- Born: 29 October 1990 (age 35)
- Citizenship: British
- Occupation(s): Actress, Model
- Modeling information
- Height: 5 ft 8 in (1.73 m)
- Hair color: Dark Brown
- Agency: Cohen (Chancery Talent)
- Website: http://www.saraharchers.com/

= Sarah Archer (model) =

British model and actress

Lady Sarah Archer is a British London-based actress and model. In 2014 Sarah was the chosen candidate to be crowned Miss United Kingdom Beautiful.

==Early life==
Lady Archer from a very young age enjoyed participating in social debate and when the opportunity came for her to be part of the UK youth parliament she ran for a seat. After she had her manifesto written, she went around schools and local youth clubs in Westminster asking for their support. Sarah Archer became deputy youth MP to Westminster Council then continuing to work with the UK youth parliament as a member. Sarah went on to become a police cadet which aided her in finishing her Duke of Edinburgh Gold award.

==Career==

Archer took time off acting to complete her educational courses. She started to pursue her childhood dream in the movie business that had been on hold to whilst she focused on her studies.
Moreover, because of Archer's diverse capability in production she is very sought after internationally, especially in the Middle East.

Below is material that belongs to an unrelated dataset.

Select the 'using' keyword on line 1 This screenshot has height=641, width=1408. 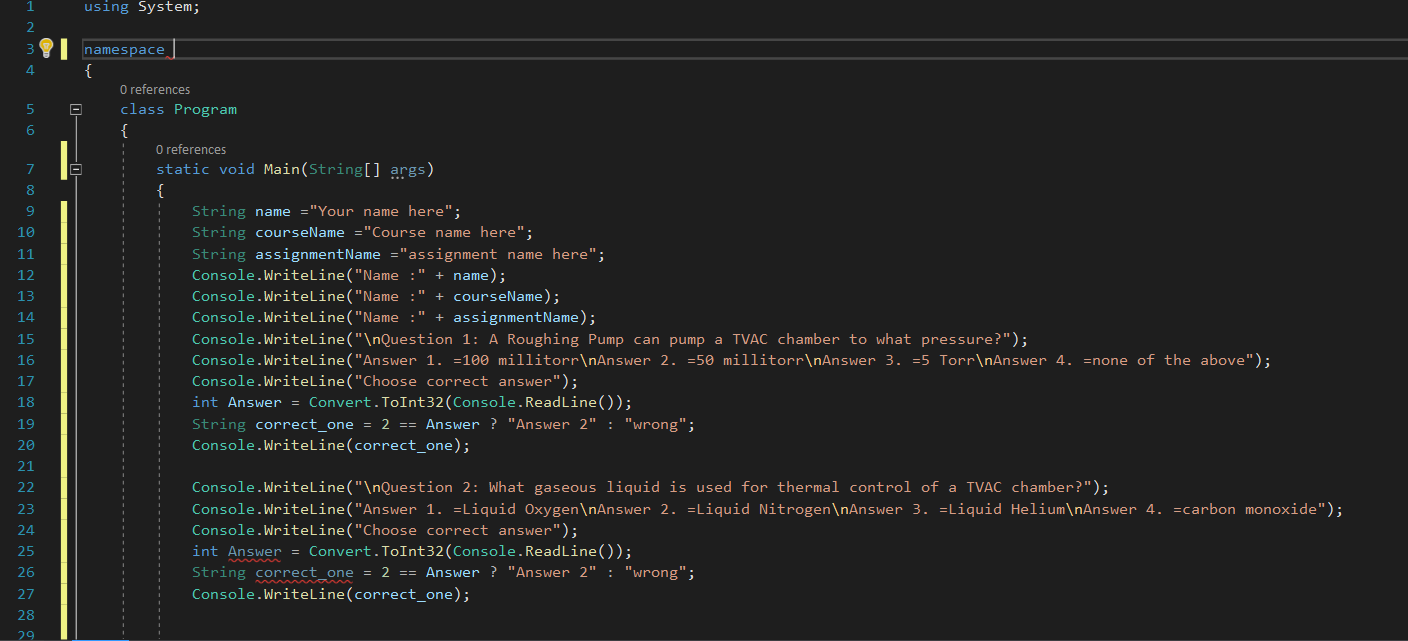[106, 7]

Archer has travelled to Egypt, Jordan, across Europe and the United States working with a variety of charities to shine light on their contribution to society. Her main priority is to work with people around the world to improve education and well-being for children and women. She emphasises that the lack of opportunity should not hold anyone back. Sarah Archer is also works with blood banks around the world promoting and educating people about donating blood, donating blood herself.

==Sport==
Archer has always participated in sport; in secondary school she was on the swimming and basketball team and she later went on to find that her real passion is running. She has competed in many marathons from around the world.

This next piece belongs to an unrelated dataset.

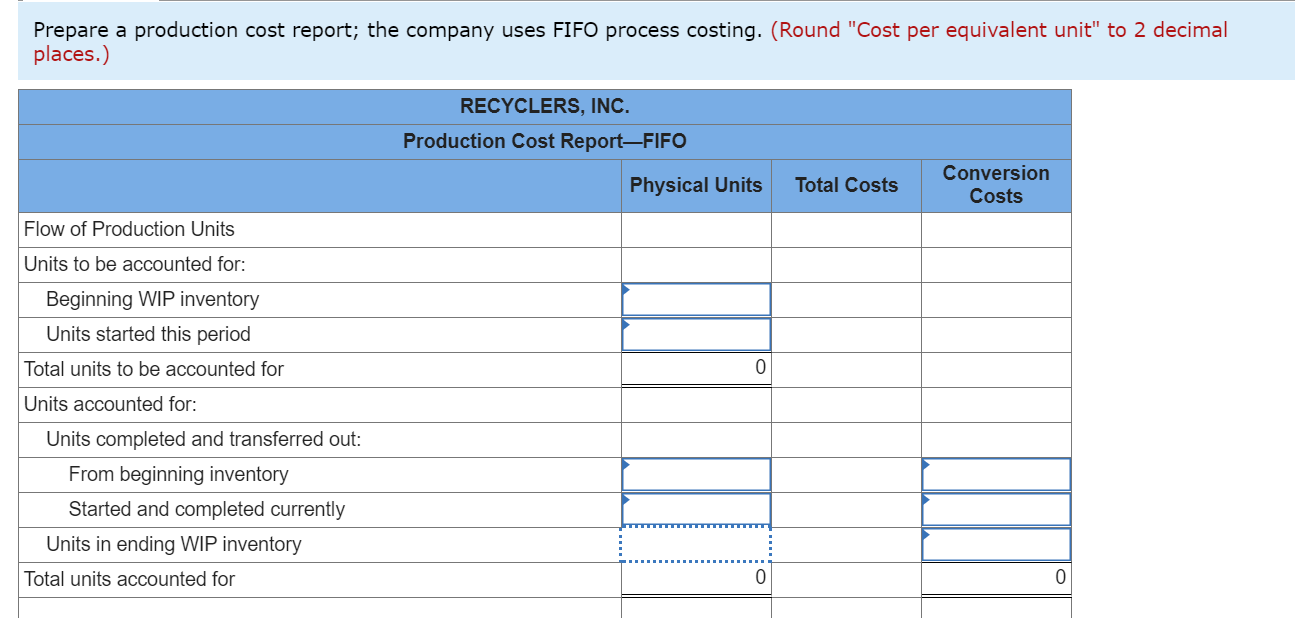Screen dimensions: 1314x618
Task: Select the Conversion Costs total zero cell
Action: pos(1058,578)
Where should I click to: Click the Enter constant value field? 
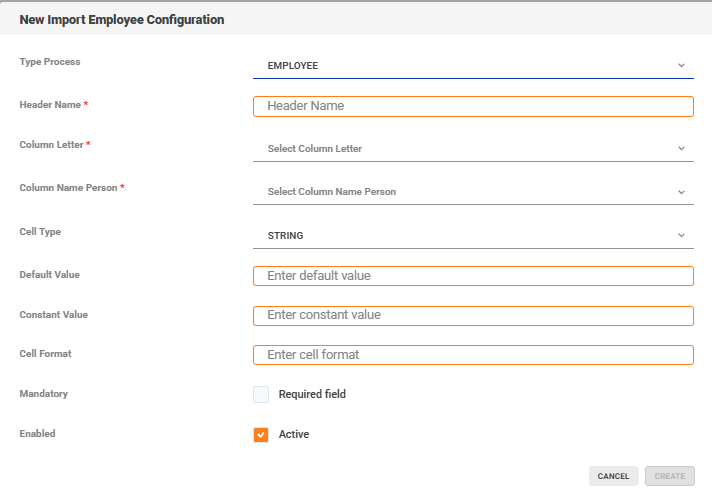[x=473, y=315]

In 2015, she started filming Goz Hendi in Cairo, Egypt with Mostafa Shaban, an Egyptian in the lead role.

== Awards ==

Sarah Archer won the title of Miss Portsmouth 2008 making her one of the finalists in the Miss England Competition. In the finals she was in the top ten in the talent category and came second out of 50 contestants in the public voting which consisted of 2300 votes.

In 2014 Archer was the chosen candidate to be crowned Miss United Kingdom Beautiful to compete in the Grand Finals, in Hollywood Florida. Sarah Miss Congeniality and came third runner-up in international final.